KRTN Staff Reports The US Dept Of Transportation awarded a $15.2 million dollar grant for the Southwest Chief Route Advancement and Improvement Project that will continue essential upgrades to Amtrak’s Southwest Chief line.
The new funding is being awarded through the DOT’s Tiger VII grant program and will be used to add approximately 39 miles of new continuously welded rail and repair more than 20 miles of track roadbed.
The latest grant was awarded to La Junta, CO and will go along with the $12 million Tiger Grant awarded to Garden City, KS last year. Phase 2 of the project will cost about $24.5 million of a total projected $30 million to complete the entire project.

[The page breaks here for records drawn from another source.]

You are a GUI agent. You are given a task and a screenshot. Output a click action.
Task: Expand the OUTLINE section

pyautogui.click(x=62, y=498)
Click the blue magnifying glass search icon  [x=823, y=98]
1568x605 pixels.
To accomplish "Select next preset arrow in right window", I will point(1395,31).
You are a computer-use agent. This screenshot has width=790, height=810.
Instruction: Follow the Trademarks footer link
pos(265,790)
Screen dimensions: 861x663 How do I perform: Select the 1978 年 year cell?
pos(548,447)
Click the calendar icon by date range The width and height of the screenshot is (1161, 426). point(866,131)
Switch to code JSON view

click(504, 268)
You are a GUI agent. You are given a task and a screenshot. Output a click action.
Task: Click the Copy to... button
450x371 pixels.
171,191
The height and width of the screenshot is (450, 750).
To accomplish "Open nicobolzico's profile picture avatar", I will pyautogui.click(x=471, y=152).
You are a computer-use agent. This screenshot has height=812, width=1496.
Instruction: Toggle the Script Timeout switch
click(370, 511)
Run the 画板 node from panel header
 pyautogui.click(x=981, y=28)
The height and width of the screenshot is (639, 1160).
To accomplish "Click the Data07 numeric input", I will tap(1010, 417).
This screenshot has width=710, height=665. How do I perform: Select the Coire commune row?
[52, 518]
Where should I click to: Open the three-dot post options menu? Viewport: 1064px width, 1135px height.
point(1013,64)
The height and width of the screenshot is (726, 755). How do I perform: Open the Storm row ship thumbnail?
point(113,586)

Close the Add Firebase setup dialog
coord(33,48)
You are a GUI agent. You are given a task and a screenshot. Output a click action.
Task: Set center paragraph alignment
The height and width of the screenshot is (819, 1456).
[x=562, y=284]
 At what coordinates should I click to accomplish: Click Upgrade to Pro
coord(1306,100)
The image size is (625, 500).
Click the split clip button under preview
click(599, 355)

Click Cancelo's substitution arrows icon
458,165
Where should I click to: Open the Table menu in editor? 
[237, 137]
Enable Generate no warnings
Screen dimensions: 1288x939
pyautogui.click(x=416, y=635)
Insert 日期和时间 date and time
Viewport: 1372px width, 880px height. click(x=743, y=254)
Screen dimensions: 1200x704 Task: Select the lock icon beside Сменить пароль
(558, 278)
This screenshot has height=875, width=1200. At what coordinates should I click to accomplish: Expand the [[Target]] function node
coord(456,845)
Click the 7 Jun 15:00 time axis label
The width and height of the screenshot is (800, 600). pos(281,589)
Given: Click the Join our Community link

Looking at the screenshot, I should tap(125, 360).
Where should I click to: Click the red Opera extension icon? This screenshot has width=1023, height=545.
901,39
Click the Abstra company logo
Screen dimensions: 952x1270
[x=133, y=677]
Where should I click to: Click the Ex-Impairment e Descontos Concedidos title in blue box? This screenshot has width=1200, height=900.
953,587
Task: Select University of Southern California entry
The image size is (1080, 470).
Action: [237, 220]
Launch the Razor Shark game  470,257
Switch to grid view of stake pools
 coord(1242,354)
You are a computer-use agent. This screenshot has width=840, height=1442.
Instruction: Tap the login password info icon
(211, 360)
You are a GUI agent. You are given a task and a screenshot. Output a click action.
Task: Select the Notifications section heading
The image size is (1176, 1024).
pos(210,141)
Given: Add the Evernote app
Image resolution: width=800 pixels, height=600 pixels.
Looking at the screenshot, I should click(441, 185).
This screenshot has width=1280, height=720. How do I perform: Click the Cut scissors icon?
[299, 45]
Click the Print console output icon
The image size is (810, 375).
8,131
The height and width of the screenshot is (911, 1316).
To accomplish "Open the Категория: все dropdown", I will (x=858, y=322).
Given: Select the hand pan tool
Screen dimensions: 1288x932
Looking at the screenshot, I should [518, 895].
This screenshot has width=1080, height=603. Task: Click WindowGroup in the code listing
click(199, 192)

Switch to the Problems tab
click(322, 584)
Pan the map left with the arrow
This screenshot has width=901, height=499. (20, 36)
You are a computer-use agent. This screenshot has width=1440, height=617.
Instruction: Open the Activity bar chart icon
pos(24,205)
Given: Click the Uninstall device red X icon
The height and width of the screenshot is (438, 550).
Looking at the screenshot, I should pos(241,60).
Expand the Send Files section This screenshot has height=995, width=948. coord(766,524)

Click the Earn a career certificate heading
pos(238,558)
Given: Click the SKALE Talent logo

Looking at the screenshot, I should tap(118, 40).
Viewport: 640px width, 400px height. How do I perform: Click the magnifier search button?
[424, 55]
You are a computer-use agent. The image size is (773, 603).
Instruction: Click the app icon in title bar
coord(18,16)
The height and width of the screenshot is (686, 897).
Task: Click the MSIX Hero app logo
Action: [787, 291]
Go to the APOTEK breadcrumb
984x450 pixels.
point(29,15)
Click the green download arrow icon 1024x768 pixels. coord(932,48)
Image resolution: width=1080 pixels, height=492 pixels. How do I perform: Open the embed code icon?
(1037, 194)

Local match monies for the project totaled over $9 million and included one million each from the states of New Mexico, Colorado and Kansas, $4 million from Amtrak and $2 million from BNSF with the rest coming from individual cities and counties along the route.
Just three years ago, Amtrak was looking at an alternative route because BNSF was unwilling to maintain or repair tracks entirely at its own cost. Since then, BNSF has agreed to maintain any new rail put in, essentially cutting the cost of replacement and repair in half.
In 2013, about 350,000 passengers rode the SW Chief – a nearly 40 percent increase since 1997. Nearly one third of those passengers boarded or detrained at a New Mexico station. The NM Economic Development Dept. estimated that the route brings in more than $20 million in tourism revenue to New Mexico annually.